This op-ed was first published in UCLA Today Online.
By Claire Panosian Dunavan
TEN YEARS AGO, in our hospital's cardiology ward, I met a man with severe heart failure. A day laborer from Mexico, he was eligible for a new heart, but first we needed to learn what was wrong with his old one. The usual suspects — clogged coronaries, leaky valves, alcohol-induced muscle damage — had already been ruled out.
A week later, we had the answer. The patient tested positive for Chagas disease, a South American parasitic scourge principally acquired from blood-sucking bugs. At last we could tell the weary man why his heart was a stretched-out balloon, his lungs chronically waterlogged. Over decades, a tiny invader had slowly destroyed his body's vital pump.
But no amount of earnest talk convinced him to consider a transplant. In his soul, he was already "muerto," he said. Before long, he would be dead in body as well.

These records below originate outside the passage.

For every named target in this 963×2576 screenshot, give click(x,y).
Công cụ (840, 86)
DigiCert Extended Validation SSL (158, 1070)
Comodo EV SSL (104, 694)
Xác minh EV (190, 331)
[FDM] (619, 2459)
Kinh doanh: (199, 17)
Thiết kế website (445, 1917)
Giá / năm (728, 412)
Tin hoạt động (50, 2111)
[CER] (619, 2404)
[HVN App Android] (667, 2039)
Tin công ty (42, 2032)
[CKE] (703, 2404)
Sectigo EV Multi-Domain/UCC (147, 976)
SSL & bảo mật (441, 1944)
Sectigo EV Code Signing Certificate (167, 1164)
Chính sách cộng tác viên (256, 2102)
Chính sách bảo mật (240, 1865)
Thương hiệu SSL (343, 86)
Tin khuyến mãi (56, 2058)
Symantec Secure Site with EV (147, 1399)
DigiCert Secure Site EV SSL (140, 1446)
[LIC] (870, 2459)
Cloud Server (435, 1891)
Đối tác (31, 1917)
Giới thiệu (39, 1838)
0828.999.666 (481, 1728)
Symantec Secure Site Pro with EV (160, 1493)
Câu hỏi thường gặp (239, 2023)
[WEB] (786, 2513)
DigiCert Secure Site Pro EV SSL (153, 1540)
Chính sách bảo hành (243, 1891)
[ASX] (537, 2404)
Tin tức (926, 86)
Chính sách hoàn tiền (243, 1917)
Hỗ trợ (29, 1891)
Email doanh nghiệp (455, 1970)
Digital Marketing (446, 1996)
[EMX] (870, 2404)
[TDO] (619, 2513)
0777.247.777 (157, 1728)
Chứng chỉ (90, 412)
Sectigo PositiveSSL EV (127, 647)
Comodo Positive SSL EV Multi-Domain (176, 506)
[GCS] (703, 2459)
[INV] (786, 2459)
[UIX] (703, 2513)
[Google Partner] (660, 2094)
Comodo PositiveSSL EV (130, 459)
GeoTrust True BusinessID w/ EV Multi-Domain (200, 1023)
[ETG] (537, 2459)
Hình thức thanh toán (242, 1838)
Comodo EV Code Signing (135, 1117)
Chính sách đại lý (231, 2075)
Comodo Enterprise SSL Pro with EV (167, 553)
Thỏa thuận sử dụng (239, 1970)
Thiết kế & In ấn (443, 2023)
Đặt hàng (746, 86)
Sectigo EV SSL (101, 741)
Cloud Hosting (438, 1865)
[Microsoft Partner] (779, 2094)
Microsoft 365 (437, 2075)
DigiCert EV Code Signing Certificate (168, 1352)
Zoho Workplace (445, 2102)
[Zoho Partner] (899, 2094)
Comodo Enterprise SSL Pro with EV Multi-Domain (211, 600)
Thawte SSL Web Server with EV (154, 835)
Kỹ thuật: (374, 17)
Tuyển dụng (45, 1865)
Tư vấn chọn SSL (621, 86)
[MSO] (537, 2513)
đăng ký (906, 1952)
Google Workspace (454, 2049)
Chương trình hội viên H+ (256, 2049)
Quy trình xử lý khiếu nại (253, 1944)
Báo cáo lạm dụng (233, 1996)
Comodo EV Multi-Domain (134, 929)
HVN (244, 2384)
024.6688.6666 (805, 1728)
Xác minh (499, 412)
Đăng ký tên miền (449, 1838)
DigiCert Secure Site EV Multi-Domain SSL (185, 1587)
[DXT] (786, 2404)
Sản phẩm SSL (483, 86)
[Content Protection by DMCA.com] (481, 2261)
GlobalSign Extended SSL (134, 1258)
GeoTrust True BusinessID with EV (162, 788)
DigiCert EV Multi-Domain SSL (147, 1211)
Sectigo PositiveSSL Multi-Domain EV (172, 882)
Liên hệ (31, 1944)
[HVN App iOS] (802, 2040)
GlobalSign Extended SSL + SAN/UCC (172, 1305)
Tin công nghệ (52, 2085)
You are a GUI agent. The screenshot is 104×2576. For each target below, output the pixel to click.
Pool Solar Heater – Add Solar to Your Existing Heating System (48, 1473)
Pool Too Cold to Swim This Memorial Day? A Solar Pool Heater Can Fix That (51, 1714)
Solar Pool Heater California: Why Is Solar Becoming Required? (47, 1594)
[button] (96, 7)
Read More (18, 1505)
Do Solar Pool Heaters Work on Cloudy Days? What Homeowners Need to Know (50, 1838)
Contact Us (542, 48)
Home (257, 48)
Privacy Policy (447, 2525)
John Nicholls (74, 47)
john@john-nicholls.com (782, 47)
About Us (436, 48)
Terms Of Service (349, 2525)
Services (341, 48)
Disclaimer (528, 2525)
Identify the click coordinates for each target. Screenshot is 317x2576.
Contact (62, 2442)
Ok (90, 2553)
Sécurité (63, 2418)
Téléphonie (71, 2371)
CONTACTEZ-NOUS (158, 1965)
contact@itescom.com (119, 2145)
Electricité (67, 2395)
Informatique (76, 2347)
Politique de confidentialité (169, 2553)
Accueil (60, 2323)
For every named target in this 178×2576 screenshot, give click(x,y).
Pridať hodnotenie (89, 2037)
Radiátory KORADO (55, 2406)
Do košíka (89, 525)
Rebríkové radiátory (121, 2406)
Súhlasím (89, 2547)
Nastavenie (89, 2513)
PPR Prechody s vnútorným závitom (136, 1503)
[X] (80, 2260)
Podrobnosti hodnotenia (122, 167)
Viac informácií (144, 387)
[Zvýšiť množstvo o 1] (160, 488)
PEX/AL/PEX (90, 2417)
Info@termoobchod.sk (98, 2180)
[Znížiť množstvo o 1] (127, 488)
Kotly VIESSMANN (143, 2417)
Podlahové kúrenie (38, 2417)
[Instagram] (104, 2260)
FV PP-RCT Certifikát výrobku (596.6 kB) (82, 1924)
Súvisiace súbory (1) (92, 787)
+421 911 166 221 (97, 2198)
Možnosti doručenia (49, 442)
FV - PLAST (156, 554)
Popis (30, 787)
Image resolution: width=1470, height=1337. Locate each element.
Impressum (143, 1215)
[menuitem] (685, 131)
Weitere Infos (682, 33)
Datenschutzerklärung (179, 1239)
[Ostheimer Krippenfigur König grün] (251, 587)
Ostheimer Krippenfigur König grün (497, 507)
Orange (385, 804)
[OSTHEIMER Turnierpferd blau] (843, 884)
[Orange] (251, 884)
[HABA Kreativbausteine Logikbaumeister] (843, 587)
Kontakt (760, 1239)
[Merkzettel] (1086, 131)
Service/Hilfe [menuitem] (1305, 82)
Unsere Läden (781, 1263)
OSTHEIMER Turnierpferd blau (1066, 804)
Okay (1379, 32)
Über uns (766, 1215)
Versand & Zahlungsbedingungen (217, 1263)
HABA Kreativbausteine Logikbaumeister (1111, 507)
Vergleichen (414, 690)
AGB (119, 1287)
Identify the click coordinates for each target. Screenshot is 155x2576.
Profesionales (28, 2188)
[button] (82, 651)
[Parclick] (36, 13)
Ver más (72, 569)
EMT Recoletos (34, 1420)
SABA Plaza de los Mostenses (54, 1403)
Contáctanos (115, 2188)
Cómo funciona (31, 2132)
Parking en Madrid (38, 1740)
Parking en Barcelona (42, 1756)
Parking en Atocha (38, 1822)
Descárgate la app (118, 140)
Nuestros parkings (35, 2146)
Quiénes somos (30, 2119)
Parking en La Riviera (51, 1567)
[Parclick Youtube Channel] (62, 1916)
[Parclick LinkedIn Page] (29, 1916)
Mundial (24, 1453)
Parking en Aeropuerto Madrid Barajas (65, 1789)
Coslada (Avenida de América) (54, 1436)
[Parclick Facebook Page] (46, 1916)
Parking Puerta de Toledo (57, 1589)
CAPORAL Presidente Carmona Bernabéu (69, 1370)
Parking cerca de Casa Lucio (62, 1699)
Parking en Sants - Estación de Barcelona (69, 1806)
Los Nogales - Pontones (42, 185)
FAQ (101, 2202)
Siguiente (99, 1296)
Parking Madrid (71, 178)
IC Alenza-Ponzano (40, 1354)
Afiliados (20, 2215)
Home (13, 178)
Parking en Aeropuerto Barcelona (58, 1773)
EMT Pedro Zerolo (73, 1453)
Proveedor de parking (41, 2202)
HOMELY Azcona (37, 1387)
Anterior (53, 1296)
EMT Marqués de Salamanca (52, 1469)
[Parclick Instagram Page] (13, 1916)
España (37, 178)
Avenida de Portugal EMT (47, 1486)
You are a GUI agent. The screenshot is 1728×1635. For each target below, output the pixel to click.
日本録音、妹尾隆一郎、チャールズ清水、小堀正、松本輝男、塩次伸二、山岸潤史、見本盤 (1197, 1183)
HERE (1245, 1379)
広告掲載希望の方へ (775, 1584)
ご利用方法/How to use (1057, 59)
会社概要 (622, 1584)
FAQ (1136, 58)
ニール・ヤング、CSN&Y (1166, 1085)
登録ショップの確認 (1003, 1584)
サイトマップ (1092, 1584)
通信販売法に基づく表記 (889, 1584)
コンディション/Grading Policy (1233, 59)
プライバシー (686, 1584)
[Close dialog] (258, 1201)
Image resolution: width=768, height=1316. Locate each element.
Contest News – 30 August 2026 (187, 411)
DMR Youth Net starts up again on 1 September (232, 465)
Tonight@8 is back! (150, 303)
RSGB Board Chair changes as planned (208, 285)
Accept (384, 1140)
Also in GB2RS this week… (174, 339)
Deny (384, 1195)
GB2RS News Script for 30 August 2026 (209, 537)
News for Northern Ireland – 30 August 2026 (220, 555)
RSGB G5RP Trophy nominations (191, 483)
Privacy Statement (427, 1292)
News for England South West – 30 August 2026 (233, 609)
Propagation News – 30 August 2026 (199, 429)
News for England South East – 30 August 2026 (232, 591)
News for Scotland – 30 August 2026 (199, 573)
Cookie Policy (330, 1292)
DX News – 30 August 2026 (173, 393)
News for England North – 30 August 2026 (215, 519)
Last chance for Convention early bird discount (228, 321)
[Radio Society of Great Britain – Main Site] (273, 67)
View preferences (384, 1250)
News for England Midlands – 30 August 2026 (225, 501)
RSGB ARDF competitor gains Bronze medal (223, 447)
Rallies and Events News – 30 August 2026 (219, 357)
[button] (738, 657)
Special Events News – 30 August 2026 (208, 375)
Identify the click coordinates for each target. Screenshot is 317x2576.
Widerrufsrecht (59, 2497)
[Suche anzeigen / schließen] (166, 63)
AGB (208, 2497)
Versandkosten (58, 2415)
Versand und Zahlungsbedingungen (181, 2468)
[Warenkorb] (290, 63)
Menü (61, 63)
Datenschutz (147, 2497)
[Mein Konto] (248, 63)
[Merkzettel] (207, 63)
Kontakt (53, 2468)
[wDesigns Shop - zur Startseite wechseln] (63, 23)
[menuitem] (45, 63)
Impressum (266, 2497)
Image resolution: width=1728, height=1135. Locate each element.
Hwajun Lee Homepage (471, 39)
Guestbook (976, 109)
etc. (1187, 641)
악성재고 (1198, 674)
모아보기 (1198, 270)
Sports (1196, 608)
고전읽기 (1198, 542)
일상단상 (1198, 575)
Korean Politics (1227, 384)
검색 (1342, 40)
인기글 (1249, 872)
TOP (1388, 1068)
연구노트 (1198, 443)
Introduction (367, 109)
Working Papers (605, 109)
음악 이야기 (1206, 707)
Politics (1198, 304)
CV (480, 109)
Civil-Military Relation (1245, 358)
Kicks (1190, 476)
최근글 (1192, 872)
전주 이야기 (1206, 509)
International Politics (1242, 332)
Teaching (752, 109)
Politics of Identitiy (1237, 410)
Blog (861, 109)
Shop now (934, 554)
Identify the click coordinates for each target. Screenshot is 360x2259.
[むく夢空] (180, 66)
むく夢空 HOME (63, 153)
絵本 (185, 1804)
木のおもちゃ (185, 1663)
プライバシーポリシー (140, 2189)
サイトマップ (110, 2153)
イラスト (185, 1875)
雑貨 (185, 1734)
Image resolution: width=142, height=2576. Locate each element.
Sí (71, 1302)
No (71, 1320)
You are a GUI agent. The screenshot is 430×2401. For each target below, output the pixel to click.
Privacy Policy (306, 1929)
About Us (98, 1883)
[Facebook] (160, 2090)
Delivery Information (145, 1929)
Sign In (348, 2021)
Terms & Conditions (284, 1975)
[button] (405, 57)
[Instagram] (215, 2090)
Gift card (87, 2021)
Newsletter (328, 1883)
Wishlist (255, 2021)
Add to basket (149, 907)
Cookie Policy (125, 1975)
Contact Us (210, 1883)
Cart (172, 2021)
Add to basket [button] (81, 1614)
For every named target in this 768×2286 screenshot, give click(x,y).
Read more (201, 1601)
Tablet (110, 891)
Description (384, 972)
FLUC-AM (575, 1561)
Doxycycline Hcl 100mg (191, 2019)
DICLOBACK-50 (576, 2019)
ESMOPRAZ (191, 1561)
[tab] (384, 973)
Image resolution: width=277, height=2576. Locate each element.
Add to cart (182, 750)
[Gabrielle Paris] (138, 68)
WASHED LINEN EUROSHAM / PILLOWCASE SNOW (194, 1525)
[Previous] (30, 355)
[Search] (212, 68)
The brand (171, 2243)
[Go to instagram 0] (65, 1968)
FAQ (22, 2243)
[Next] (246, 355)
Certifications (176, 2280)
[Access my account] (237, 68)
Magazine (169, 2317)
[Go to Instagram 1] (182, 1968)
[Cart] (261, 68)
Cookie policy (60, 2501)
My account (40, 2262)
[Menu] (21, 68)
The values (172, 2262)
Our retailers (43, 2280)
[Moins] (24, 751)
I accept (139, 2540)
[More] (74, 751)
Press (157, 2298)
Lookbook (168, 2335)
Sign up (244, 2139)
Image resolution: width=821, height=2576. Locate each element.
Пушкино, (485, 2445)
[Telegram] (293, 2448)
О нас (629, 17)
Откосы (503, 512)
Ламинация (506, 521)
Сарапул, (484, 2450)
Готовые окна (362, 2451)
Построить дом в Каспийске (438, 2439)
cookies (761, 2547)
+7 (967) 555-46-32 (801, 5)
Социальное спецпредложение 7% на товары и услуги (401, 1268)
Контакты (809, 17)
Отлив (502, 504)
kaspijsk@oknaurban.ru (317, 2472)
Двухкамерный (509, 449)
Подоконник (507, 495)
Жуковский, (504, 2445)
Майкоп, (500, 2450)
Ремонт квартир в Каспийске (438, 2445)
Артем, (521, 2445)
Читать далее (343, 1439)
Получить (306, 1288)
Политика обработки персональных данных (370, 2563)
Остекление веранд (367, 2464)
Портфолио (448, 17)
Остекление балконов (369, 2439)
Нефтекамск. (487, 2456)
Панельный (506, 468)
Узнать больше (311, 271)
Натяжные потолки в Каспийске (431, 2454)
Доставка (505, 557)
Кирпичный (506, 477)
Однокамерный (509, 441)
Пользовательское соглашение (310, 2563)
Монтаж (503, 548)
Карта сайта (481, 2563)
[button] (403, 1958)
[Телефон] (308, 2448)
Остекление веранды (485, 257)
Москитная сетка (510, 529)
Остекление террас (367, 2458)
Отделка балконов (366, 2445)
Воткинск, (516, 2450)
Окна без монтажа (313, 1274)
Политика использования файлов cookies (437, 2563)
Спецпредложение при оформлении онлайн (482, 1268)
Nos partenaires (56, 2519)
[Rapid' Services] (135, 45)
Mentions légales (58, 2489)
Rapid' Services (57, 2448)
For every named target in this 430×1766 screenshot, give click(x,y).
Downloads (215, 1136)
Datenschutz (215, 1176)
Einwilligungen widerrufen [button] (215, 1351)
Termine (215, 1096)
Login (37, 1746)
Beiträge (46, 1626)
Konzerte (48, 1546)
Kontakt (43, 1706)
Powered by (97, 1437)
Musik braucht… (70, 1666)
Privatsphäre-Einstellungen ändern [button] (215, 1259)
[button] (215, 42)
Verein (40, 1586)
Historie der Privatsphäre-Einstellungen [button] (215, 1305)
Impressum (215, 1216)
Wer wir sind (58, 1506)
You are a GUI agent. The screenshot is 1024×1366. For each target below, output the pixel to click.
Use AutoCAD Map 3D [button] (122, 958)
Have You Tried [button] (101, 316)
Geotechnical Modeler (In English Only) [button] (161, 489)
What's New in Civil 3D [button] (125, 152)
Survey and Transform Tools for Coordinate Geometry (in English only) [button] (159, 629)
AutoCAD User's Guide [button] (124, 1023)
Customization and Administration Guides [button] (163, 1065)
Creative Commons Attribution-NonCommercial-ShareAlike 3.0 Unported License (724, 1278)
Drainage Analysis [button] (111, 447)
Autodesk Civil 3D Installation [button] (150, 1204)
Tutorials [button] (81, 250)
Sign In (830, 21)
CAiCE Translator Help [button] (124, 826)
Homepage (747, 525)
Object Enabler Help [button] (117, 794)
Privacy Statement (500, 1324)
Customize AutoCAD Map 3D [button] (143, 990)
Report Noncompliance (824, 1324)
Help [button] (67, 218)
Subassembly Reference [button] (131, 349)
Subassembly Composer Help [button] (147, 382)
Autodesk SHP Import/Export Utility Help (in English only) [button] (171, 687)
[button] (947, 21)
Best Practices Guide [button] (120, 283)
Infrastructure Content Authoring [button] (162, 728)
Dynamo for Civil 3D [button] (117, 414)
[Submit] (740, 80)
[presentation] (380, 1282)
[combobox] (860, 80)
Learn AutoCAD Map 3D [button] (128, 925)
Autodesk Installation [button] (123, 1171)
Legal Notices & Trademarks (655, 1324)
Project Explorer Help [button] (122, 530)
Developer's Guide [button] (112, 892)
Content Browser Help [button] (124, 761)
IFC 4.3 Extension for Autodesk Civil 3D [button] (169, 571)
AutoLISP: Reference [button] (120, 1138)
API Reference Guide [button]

Chagas disease is no stranger to the United States. At least 100,000 infected persons from the parasite's native haunts — the southernmost tip of Latin America through Mexico — reside in our cities and towns. Most have no knowledge of their hidden invader.
In Los Angeles, which probably has more Chagas patients than any other city in the nation, as many as 1-in-2,000 to 1-in-10,000 blood donors have been exposed to the parasite. Roughly one-quarter of those donors remain capable of transmitting it.
Sometimes their organs are also contagious. This lesson was brought home last year when two Southern California patients developed acute (and ultimately fatal) Chagas disease after receiving infected heart transplants.
The good news? In December 2006, the Food and Drug Administration licensed a new test to screen donated blood for the disease. That should reveal the true scope of infection in regions like ours and safeguard future blood and organ recipients from one more deadly threat.
Other consequences of blood testing are less clear. What will happen, for example, to the many previously undiagnosed carriers that screening will reveal, including outwardly healthy people who rolled up their sleeves to donate blood before a family member's operation?
Because only 10% to 30% of Chagas patients develop heart complications over a lifetime, many newly identified carriers will need a yearly electrocardiogram and medical checkup.
However, other victims could require far more: from antiparasitic drugs, cardiac pacemakers and specialized gastrointestinal procedures to — on rare occasions — heart transplant evaluation.
In Los Angeles, what makes the most sense is to house this multifaceted medical expertise under one roof. A local center of excellence could not only diagnose and treat patients with Chagas disease, but also focus on other imported infections unfamiliar to most area physicians.
Ten years ago, help came too late for my patient. I still remember looking into his eyes and watching the final flickers of hope fade. With earlier diagnosis and skillful care, however, we have much to offer his fellow sufferers.
There's also a moral principle at stake: Licensing a blood test to protect the uninfected should not give us the license to ignore those who are.
(Dunavan, a clinical professor of medicine and infectious diseases, is co-founder of UCLA's Program in Global Health.)